La ministre de la santé quitte le navire mais son remplaçant porte la même politique d’austèrité

Mardi 18 février 2020, Une ministre de la Santé en dessous de tout, c’est ce qui a été fortement exprimé à l’occasion de la mobilisation des professionnels de santé le 14 février.

Après plusieurs mois de mobilisation, révélant une crise majeure de l’hôpital public et plus globalement du système de santé, la ministre a réussi à amplifier la colère de l’ensemble des professionnels de santé, des patients et des usagers.

Démission successive de nombreux chef de service de leur responsabilité administrative, ras-le-bol des professionnels de toutes les catégories qui ne cessent d’alerter et de dénoncer le manque de moyens à l’hôpital et les risques que cela entraîne sur la bonne santé des personnels comme sur l’accès aux soins, mettant en danger les patients.
Une ministre tous les jours présente sur les chaînes télévisées, pour faire un bilan quotidien sur le coronavirus, mais qui ne s’est même pas déplacée à l’hôpital de Thouars pour donner suite au drame qui a coûté la vie à une infirmière dans l’exercice de ses fonctions.
Peu importe que la sécurité sanitaire et l’indépendance thérapeutique du pays soient en danger.

Des annonces sur le dossier de l’autonomie et du grand âge qui ne restent que des annonces, une réforme des retraites contestée, 38% de la population qui a dû renoncer aux soins de première nécessité.
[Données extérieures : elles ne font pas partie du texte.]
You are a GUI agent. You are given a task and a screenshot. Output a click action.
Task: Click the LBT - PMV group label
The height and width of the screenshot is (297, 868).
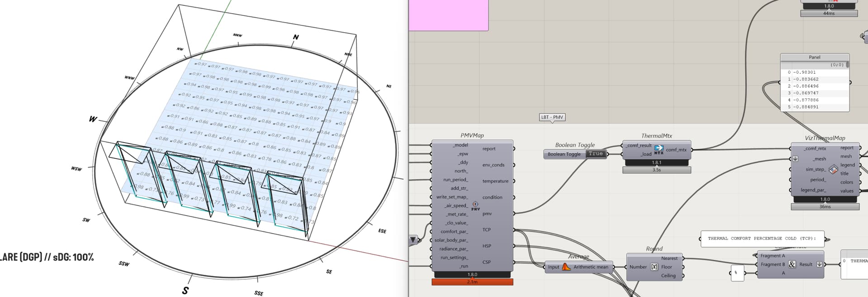point(552,117)

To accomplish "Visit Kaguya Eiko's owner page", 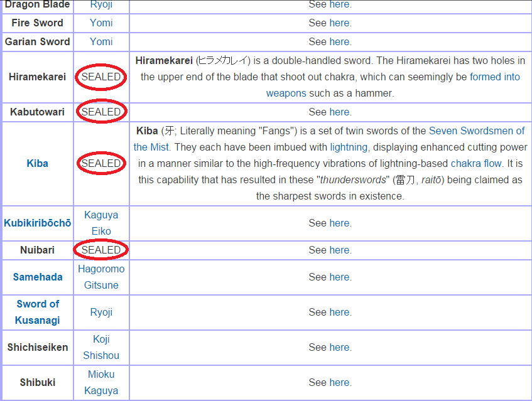I will [x=101, y=223].
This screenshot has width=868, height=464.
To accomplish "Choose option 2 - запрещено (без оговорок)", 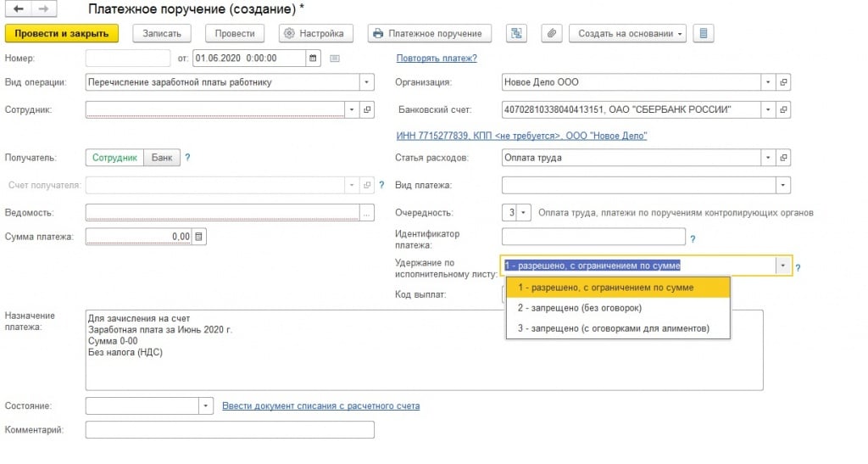I will pyautogui.click(x=579, y=308).
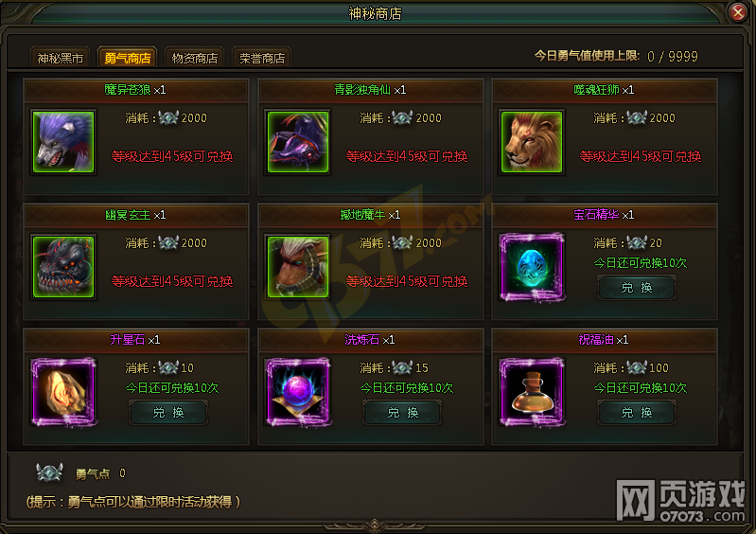
Task: Exchange 宝石精华 with its 兑换 button
Action: pos(637,288)
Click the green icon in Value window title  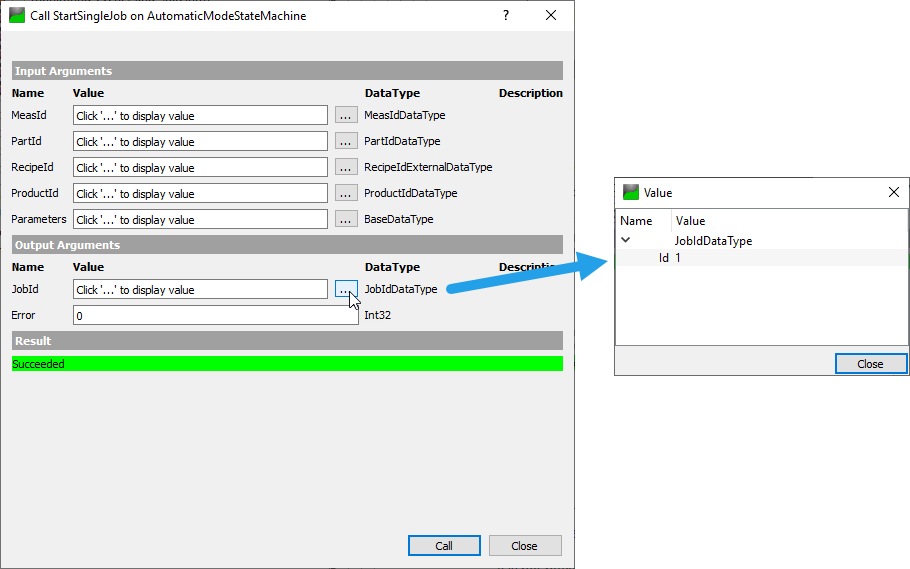coord(631,192)
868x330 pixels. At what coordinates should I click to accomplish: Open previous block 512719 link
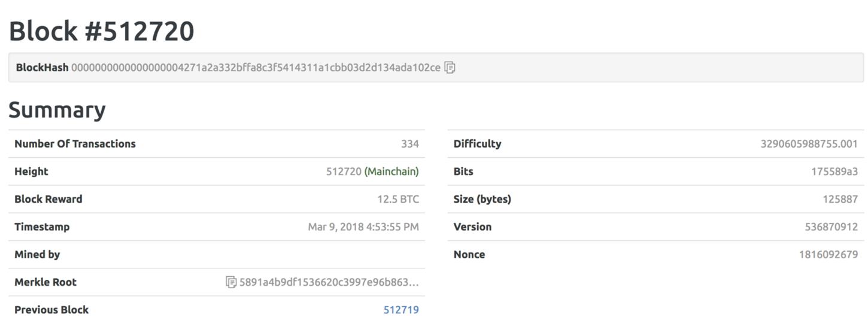click(401, 310)
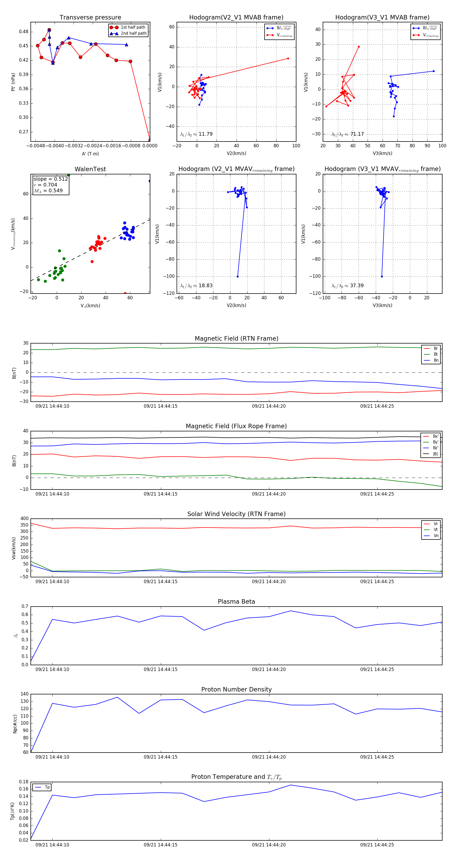The width and height of the screenshot is (473, 868).
Task: Click the slope = 0.512 annotation box
Action: (50, 185)

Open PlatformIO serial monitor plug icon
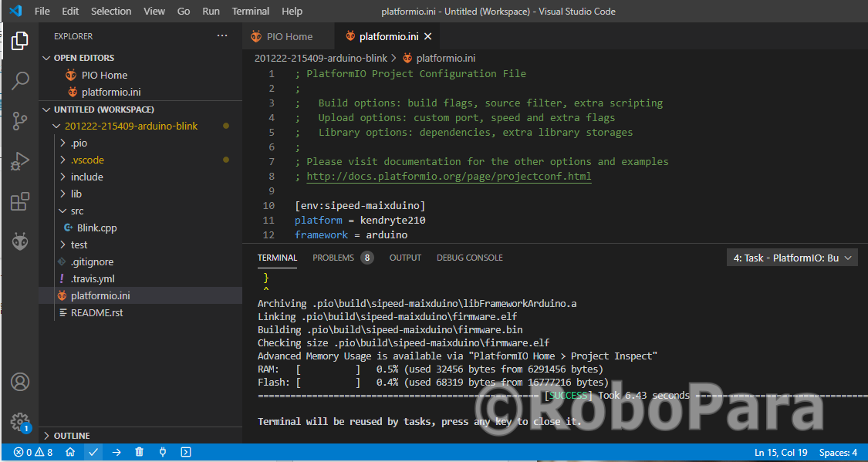click(x=163, y=452)
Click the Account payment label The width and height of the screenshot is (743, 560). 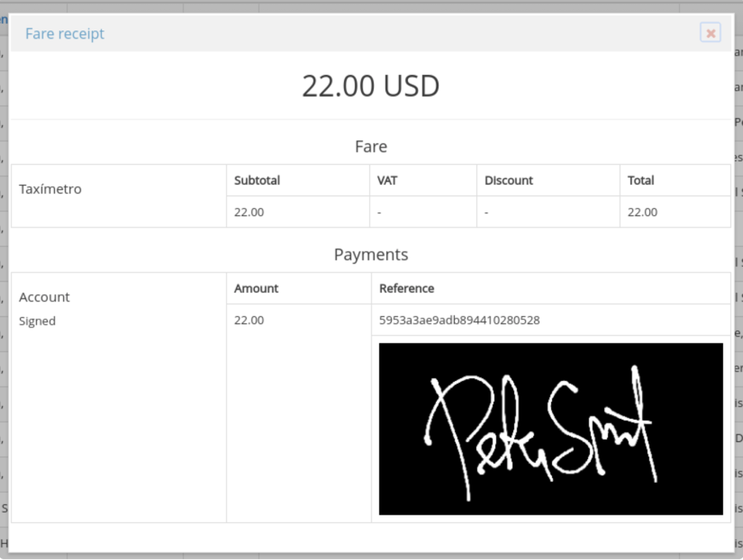44,297
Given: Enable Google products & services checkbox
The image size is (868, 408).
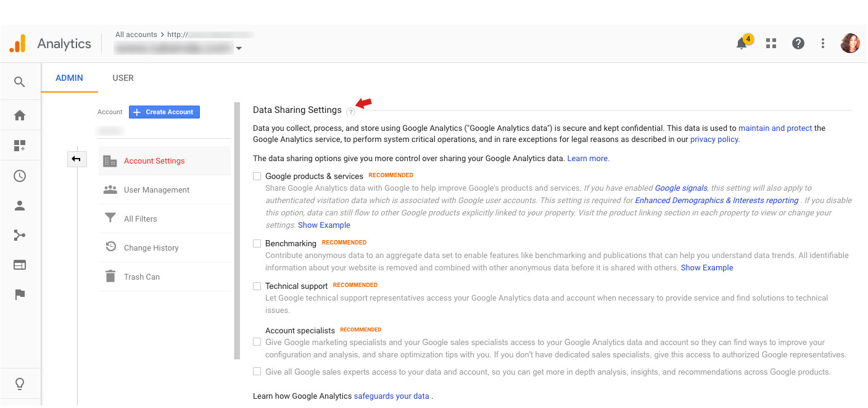Looking at the screenshot, I should 257,177.

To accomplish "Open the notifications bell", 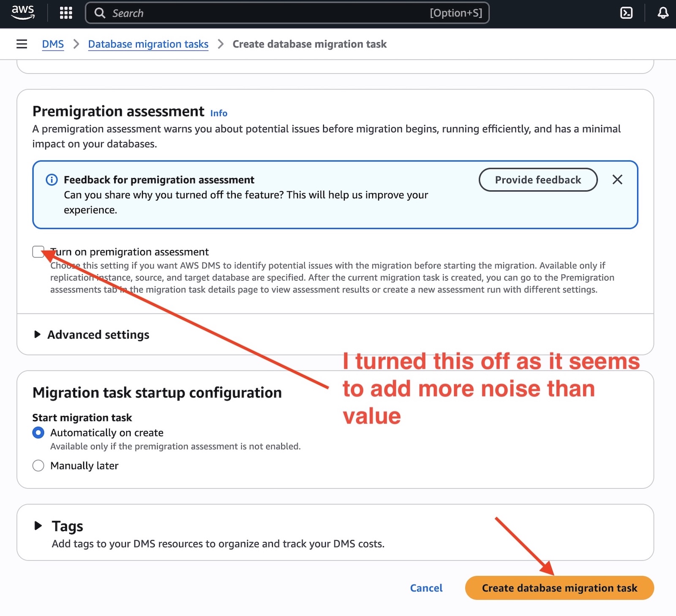I will [x=663, y=13].
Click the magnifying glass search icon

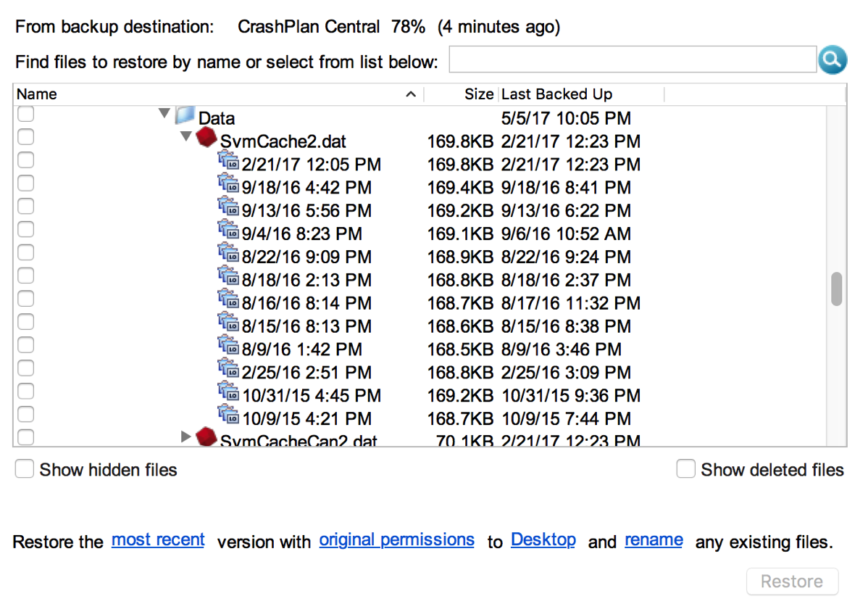pos(832,60)
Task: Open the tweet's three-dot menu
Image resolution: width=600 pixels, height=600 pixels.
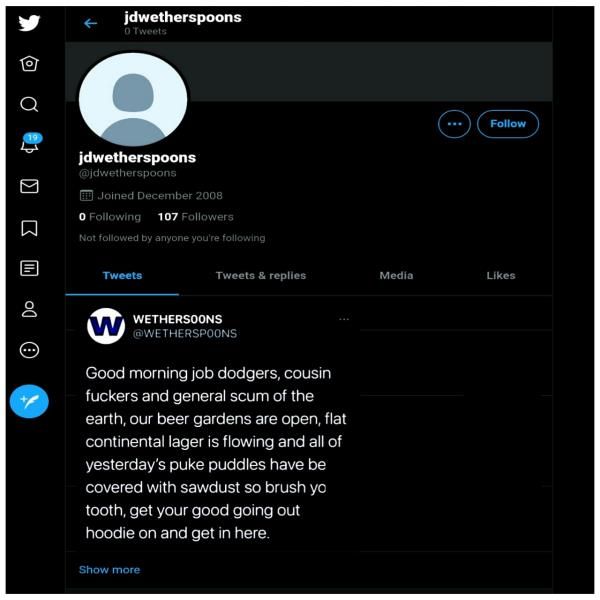Action: click(344, 319)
Bref, Agnès Buzin laisse en plan tout un programme pour d’autres ambitions parisiennes, les siennes et celles de sa majorité.
Des dossiers que connaît bien son remplaçant, le nouveau ministre Olivier Véran qui ne manquera pas de s’inscrire dans la continuité. Il saura garder le cap des politiques d’austérité du gouvernement. Il s’est d’ailleurs déjà distingué en 2018, en proposant la suppression de la mention de la sécurité sociale dans la Constitution. Seule une réaction unanime des organisations syndicales, dont la CGT, a permis de le faire reculer.

Il récidive en 2019 en acceptant la non compensation des exonérations des cotisations sociales décidées par le président de la République suite à la crise des gilets jaunes, privant ainsi, pour la première fois, la sécurité sociale d’environ 3,5 milliards d’euros.
Egalement rapporteur du projet de loi organique sur la réforme des retraites, il persiste et signe en soutenant ce projet de loi régressif alors que la majorité des citoyens, des travailleurs et leurs organisations syndicales en demandent le retrait après plus de deux mois de mobilisation massive.

Enfin, tellement peu convaincu de la possibilité du vote de ce projet régressif au parlement, il agite depuis hier la menace d’un 49-3 !
On mérite mieux qu’un ministre fossoyeur de notre pacte social assis sur la plus grande invention du 20ème siècle : la sécurité sociale.
Pour la défendre et obtenir le retrait d’un projet de réforme des retraites rompant avec les principes de solidarité interprofessionnelle et intergénérationnelle, la CGT appelle chacun.e à se mobiliser, dès le 20 février, par la grève.